As publishers we would have to be crazy not to keep a very close eye on the progress of electronic books - e-books - or books published on the internet. We've become used to finding our music online, and now movies and TV shows are becoming increasingly available for download. Magazines are going 'web-only' - big US mags Premiere and FHM are just two that now exist exclusively online. But how will this electronic shift affect books?
The main argument for resisting the switch from paper to electronic is the loss of physicality - books are desirable, people like to hold them, and they're a lot easier to read than LCD screens. But witness the Sony Reader (above), which uses a 'paper-like' display to make reading e-books easy and pleasurable. 'Suppose Apple released an electronic-paper iTome,' suggests Jon Evans in his Walrus magazine article Apocalypse Soon. Based on Apple's previous successes you'd have to assume that such a device would be desirable, tactile, and easy to read. Then the world of electronic books would become very interesting indeed.
It's a debate that will continue, but one that will need to be settled very quickly if the book industry is to continue to compete with other entertainments. You can read the full Jon Evans article here. He also discusses giving electronic books away for free in a Guardian blog here. Credit to Grumpy Old Bookman for the links.
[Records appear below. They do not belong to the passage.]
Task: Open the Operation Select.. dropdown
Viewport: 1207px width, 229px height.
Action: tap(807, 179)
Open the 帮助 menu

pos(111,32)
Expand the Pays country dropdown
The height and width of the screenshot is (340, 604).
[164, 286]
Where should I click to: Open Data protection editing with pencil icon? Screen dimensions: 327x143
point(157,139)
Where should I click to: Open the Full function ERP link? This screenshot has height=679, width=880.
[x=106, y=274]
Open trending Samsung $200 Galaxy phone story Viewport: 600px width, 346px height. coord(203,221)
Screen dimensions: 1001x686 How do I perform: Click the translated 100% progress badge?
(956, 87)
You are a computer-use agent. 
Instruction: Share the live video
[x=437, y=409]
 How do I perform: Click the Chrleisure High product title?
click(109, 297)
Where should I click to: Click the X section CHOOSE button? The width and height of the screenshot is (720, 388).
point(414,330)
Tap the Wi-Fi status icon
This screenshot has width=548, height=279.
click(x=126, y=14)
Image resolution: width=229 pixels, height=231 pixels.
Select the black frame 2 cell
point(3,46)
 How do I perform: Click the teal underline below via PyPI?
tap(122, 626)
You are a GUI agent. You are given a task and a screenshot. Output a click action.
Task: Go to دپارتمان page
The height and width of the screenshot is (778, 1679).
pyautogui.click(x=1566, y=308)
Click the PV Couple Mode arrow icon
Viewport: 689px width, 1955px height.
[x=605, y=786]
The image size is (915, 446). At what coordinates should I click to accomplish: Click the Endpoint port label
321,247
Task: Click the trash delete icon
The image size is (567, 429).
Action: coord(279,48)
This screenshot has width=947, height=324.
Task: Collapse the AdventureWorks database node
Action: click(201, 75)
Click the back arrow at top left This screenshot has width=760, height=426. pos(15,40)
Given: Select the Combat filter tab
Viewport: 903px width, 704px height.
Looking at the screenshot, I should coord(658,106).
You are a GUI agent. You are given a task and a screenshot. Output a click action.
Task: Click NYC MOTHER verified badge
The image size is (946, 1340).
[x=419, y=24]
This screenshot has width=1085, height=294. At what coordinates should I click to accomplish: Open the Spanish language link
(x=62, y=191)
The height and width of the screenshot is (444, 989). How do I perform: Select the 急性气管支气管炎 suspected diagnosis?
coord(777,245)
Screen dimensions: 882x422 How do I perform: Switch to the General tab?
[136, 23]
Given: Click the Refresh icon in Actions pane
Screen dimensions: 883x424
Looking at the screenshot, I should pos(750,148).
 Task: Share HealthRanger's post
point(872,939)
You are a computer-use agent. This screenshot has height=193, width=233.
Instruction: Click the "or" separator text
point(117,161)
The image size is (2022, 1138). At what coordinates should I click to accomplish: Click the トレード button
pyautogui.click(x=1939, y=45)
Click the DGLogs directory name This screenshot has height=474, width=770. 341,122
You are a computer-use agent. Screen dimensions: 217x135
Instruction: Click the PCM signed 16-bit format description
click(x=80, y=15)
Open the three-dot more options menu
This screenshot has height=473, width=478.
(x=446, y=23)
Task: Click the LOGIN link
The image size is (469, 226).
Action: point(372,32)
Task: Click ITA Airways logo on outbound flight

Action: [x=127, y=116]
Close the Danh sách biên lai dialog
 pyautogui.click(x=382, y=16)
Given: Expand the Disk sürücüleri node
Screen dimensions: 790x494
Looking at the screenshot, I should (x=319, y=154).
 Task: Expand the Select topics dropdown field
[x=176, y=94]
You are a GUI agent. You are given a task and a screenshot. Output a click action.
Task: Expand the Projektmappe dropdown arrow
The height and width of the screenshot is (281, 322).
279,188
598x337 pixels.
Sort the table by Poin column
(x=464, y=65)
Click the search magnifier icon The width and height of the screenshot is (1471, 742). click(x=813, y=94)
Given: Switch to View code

From our own point of view, we published a free-of-charge Christmas Short Stories e-book last year that was downloaded more than 1,200 times within the space of a week or so. But how many of those 1,200 actually read the thing, and how many of them went on to actually buy a Tonto book? (It was, after all, a promotional exercise.) Crucial questions, but certainly we will continue to experiment with electronic books. If nothing else, it will save a few trees.
PS. On a tenuously-linked subject, I went across the road to the Cluny last night to see singer-songwriter Kate Walsh. Kate, once of this parish and now living in Brighton, has made good use of the web. She was the first unsigned artist to have a number one hit on iTunes, and subsequently her album Tim's House (so-named because it was recorded at friend Tim's house) has become a hit CD, prime-time Tesco ads and all. Of course, much of her success is just down to the plain fact that she is bloody brilliant. You really must visit her MySpace page for a listen and a look.